++++ Data to use ++++
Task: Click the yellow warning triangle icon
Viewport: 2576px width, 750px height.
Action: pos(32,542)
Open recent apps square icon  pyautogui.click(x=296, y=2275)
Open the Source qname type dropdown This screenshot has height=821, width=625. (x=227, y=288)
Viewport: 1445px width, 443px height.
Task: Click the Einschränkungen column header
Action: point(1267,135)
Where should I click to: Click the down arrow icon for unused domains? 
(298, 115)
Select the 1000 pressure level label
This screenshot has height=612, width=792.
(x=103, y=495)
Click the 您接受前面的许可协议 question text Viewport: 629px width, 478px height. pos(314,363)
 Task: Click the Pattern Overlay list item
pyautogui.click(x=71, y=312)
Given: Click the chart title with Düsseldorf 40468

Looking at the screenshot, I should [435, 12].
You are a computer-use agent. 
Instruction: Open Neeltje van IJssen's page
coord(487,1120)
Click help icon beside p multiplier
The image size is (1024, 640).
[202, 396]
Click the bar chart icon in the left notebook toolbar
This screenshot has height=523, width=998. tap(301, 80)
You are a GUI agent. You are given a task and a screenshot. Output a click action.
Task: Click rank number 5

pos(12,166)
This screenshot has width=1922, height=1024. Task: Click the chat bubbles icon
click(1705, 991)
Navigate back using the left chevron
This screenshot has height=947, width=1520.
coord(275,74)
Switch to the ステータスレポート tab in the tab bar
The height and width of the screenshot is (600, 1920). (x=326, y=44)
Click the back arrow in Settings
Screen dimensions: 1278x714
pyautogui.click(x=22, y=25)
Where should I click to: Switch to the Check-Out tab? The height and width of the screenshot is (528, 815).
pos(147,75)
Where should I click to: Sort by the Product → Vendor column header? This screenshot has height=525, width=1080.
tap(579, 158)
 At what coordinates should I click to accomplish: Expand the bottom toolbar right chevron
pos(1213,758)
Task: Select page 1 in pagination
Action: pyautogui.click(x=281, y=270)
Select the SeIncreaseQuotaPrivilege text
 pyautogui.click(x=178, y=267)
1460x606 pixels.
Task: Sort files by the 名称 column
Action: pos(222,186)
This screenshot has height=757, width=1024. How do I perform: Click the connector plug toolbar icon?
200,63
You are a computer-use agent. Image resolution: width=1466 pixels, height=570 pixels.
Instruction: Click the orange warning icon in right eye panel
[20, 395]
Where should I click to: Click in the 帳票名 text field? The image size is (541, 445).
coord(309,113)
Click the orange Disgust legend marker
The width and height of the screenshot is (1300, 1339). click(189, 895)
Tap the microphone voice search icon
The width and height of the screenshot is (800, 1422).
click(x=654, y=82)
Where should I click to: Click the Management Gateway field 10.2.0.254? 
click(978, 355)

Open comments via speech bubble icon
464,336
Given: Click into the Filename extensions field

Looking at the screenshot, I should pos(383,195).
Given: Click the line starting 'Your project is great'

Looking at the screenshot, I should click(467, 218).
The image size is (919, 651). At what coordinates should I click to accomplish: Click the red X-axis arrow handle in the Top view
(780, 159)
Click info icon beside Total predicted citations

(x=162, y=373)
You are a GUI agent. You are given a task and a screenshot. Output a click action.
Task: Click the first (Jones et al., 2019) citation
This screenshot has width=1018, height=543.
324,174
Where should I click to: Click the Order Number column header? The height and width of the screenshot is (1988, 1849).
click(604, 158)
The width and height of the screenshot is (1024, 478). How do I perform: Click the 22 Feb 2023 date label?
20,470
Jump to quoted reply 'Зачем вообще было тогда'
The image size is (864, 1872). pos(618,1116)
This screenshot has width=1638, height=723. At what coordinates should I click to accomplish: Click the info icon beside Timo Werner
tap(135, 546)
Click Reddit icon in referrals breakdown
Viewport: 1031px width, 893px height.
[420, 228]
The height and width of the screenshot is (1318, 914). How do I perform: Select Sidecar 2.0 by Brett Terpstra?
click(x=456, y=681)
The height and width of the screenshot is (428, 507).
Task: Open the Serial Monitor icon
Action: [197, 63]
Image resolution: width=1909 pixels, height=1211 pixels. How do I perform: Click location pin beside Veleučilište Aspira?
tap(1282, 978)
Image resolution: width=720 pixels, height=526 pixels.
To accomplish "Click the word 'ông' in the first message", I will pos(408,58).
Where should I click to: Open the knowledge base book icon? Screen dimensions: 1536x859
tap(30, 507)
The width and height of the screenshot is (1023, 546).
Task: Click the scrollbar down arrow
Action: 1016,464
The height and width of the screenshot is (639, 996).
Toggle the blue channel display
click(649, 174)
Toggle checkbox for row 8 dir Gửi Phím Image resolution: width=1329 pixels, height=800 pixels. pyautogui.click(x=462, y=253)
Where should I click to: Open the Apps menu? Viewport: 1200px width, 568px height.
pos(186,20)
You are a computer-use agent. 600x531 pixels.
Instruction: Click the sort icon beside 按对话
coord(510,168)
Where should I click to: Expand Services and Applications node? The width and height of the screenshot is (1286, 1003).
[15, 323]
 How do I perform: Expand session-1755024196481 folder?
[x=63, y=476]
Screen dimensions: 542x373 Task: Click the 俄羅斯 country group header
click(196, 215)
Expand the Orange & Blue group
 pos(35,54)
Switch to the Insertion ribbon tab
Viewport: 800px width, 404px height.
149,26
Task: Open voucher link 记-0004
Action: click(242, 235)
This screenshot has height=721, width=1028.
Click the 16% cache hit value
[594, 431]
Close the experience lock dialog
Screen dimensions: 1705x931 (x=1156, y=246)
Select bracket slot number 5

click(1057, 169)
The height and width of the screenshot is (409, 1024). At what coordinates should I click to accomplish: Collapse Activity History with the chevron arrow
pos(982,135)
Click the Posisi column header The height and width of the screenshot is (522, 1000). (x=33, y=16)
++++
Look through the records above and please copy every line in which the string "computer" occurs.

Output of the task
You are a computer-use agent. 
You are a computer-use agent. Image resolution: width=1466 pixels, height=570 pixels.
You are a computer-use agent. 600x531 pixels.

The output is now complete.